┌──
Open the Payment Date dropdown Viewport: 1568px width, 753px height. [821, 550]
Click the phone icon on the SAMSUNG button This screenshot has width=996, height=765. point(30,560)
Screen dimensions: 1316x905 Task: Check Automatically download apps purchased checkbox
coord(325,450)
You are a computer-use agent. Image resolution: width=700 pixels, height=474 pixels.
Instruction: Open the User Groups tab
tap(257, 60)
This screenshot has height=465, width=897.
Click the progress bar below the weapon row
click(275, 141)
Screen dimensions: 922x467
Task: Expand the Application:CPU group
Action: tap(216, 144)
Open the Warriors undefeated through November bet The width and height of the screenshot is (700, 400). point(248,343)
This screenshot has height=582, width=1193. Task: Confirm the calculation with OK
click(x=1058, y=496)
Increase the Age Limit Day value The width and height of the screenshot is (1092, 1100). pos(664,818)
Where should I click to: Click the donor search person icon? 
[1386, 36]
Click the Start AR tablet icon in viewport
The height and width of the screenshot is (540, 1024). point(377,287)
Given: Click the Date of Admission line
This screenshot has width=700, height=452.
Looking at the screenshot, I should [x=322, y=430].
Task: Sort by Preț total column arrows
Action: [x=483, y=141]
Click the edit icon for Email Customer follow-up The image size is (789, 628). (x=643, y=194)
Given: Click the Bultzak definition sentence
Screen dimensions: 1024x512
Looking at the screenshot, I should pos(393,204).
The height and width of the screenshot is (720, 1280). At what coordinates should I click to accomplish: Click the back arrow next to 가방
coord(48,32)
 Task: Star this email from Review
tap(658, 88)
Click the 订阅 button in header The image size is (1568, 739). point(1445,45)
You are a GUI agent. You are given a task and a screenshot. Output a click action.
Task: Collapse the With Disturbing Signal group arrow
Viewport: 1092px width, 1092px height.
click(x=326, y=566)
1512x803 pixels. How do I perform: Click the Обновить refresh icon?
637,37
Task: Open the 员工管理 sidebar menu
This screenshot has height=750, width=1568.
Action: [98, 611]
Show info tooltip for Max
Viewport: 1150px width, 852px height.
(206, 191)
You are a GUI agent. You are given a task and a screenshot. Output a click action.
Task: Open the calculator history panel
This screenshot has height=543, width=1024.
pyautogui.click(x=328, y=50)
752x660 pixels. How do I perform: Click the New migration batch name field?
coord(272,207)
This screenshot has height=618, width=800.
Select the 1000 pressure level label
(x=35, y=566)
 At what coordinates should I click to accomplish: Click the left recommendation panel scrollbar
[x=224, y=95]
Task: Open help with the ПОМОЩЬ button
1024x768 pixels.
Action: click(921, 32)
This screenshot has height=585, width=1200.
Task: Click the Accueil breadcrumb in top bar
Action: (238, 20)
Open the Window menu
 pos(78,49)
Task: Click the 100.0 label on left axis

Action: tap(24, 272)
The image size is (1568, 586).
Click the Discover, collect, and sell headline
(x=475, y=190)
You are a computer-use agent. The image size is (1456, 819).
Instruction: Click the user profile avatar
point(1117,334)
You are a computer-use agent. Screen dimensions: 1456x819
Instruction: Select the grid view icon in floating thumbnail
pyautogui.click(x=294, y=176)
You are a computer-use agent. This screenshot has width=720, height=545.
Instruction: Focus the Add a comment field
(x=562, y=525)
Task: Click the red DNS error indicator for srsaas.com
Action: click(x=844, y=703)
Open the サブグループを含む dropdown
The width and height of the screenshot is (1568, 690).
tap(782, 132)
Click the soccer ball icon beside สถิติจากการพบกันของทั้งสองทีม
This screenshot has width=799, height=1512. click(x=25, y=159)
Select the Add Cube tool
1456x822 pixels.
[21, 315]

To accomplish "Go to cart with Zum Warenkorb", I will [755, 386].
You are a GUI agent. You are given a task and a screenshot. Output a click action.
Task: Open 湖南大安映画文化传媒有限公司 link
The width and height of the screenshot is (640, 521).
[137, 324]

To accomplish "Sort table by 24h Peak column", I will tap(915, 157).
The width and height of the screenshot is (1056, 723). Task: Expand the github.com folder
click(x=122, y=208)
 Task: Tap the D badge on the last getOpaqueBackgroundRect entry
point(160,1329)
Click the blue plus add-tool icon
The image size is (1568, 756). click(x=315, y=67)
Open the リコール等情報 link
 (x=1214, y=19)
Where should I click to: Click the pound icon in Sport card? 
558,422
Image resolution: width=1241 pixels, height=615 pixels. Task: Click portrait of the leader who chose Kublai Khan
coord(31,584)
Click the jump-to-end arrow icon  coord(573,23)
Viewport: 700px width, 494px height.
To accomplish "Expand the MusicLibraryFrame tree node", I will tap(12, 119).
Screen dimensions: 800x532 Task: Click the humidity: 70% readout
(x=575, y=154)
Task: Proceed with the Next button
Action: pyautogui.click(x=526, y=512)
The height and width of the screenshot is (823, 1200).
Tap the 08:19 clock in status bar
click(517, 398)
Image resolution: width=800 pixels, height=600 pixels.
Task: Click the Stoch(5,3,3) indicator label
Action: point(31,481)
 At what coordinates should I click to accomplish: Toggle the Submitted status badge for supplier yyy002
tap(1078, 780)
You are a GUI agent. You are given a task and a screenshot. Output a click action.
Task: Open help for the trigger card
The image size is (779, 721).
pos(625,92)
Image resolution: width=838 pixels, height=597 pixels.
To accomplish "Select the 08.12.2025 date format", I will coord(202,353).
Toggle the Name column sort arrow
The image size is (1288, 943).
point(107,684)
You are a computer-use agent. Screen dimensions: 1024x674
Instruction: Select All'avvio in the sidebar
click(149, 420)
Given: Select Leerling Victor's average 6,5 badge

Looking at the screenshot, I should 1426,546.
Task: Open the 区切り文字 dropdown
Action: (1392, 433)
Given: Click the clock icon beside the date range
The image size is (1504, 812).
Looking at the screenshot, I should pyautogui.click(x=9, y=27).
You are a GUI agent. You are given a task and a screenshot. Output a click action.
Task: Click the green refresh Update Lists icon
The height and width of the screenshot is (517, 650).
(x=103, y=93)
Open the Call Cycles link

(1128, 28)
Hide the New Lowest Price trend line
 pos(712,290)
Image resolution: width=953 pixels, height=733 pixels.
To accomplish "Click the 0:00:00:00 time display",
└──
## What is required
Copy the records above verbatim, everything from the line containing "will tap(915, 157)." down to the line containing "Click the jump-to-end", both of those lines included.

## Task answer
To accomplish "Sort table by 24h Peak column", I will tap(915, 157).
The width and height of the screenshot is (1056, 723). Task: Expand the github.com folder
click(x=122, y=208)
 Task: Tap the D badge on the last getOpaqueBackgroundRect entry
point(160,1329)
Click the blue plus add-tool icon
The image size is (1568, 756). click(x=315, y=67)
Open the リコール等情報 link
 (x=1214, y=19)
Where should I click to: Click the pound icon in Sport card? 
558,422
Image resolution: width=1241 pixels, height=615 pixels. Task: Click portrait of the leader who chose Kublai Khan
coord(31,584)
Click the jump-to-end arrow icon  coord(573,23)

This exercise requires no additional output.